======== SUPPLIED RECORDS ========
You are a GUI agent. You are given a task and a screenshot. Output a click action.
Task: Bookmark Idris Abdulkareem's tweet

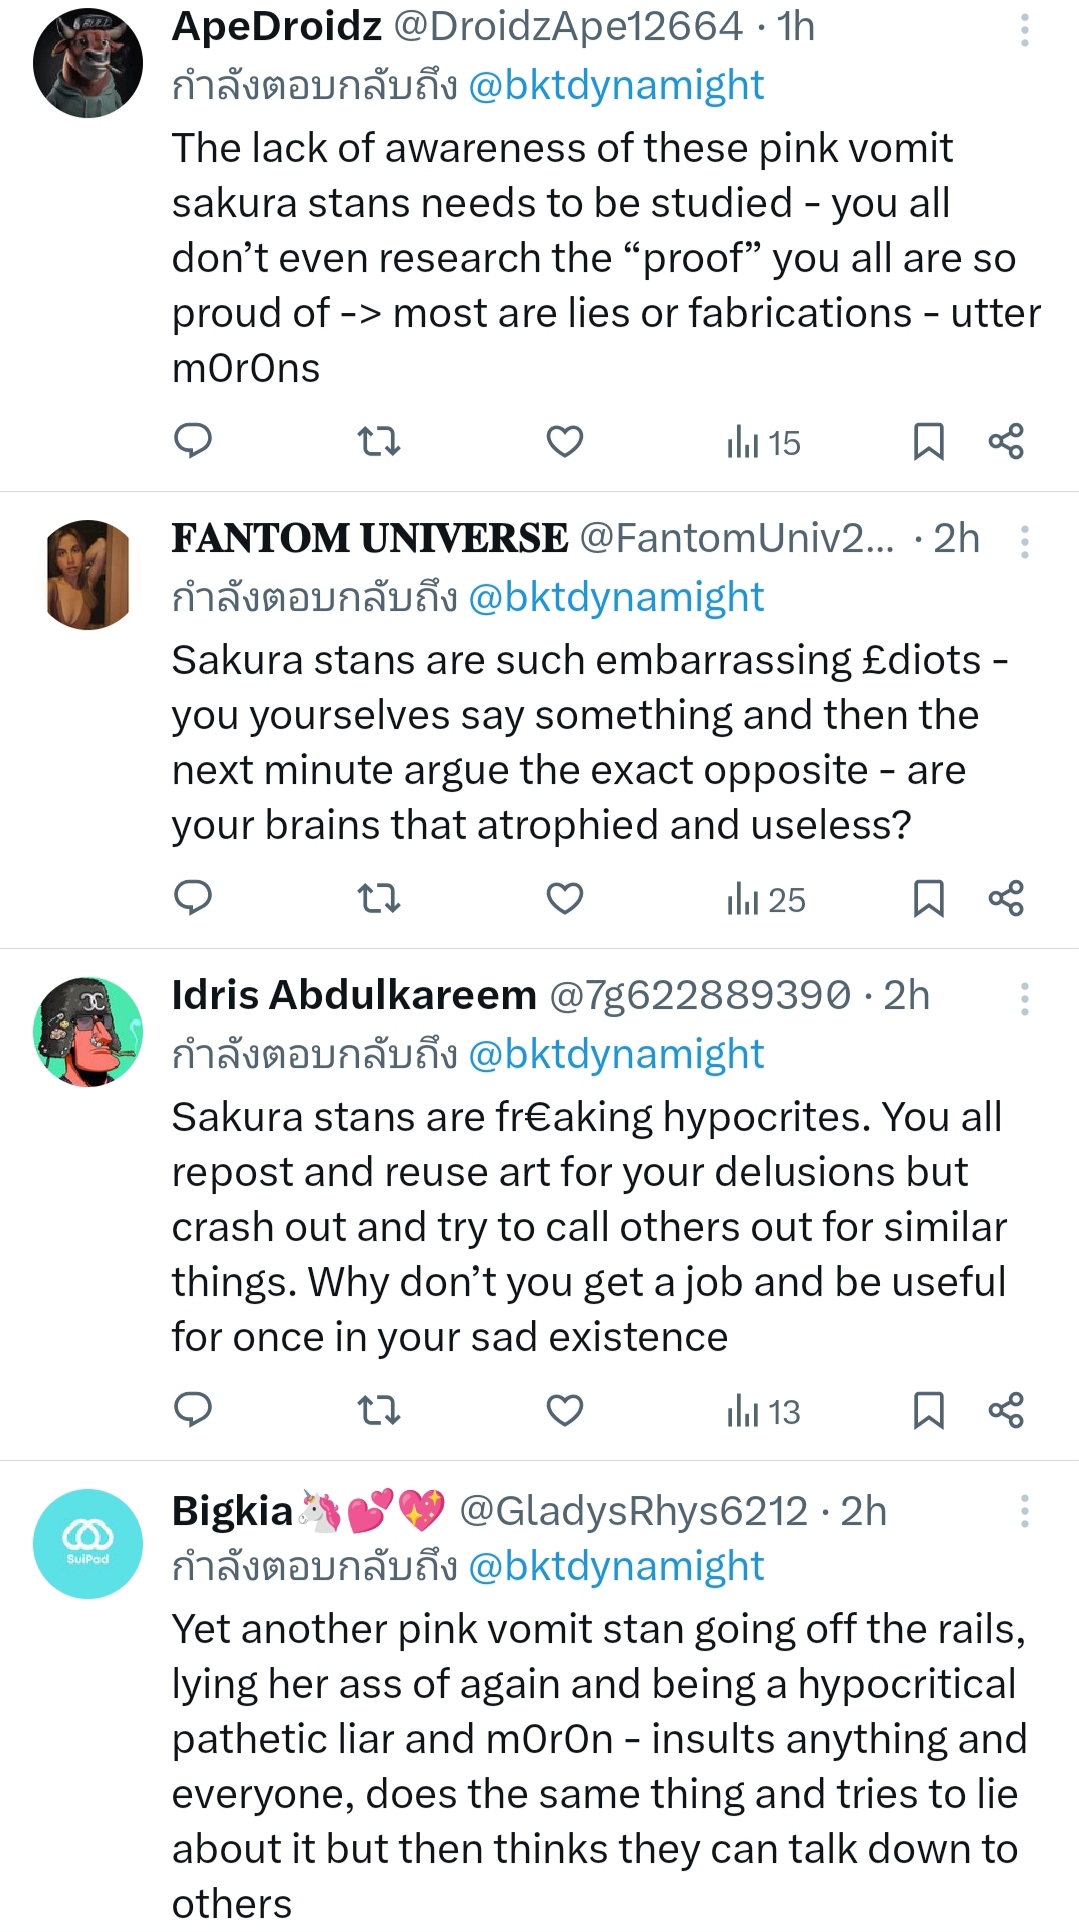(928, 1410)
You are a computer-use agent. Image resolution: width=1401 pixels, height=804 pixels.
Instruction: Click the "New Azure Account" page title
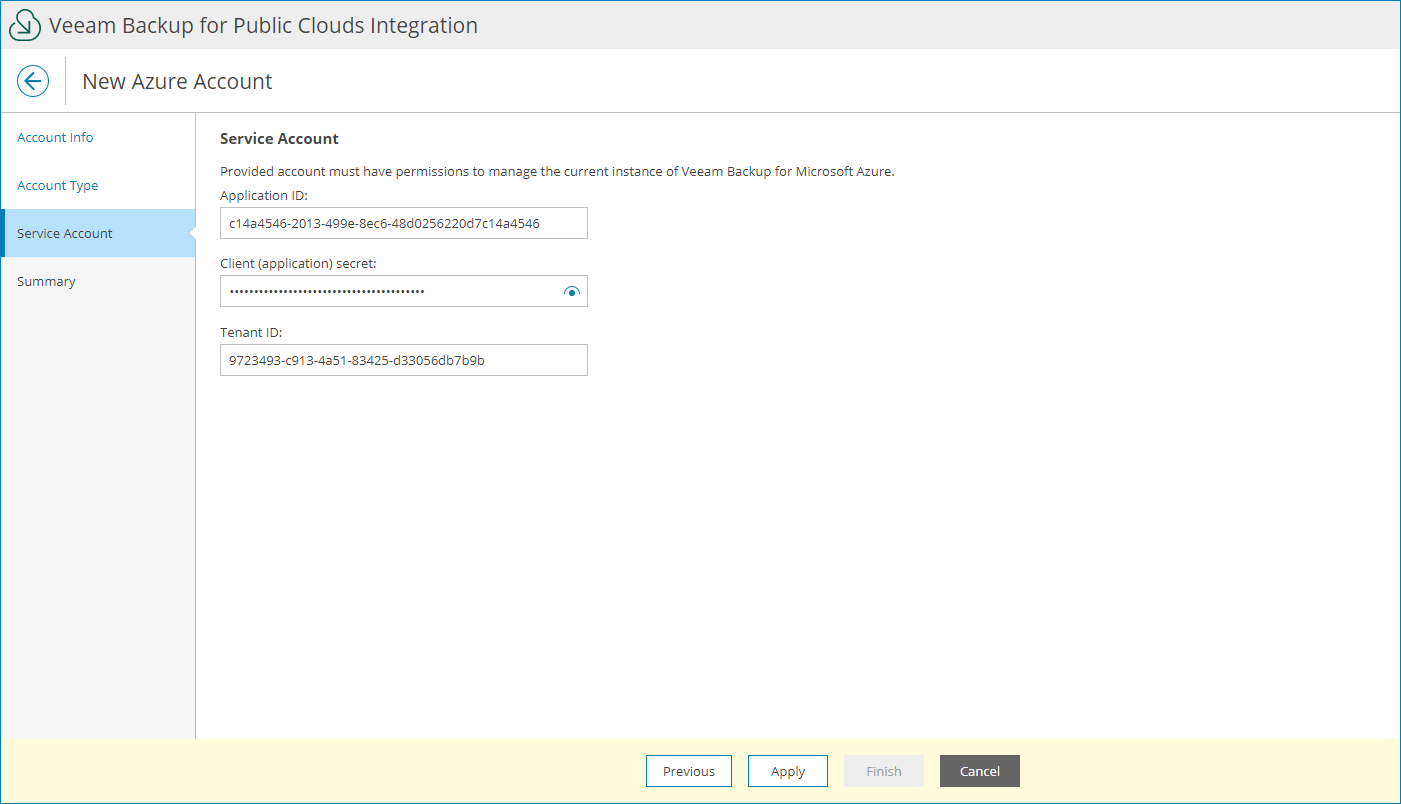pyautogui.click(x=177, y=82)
========
(BRIEF)
Gather each line of the records that contains the string "agent".

(CORRECT RESPONSE)
You are a GUI agent. You are given a task and a screenshot. Output a click action.
You are a computer-use agent. Image resolution: width=1401 pixels, height=804 pixels.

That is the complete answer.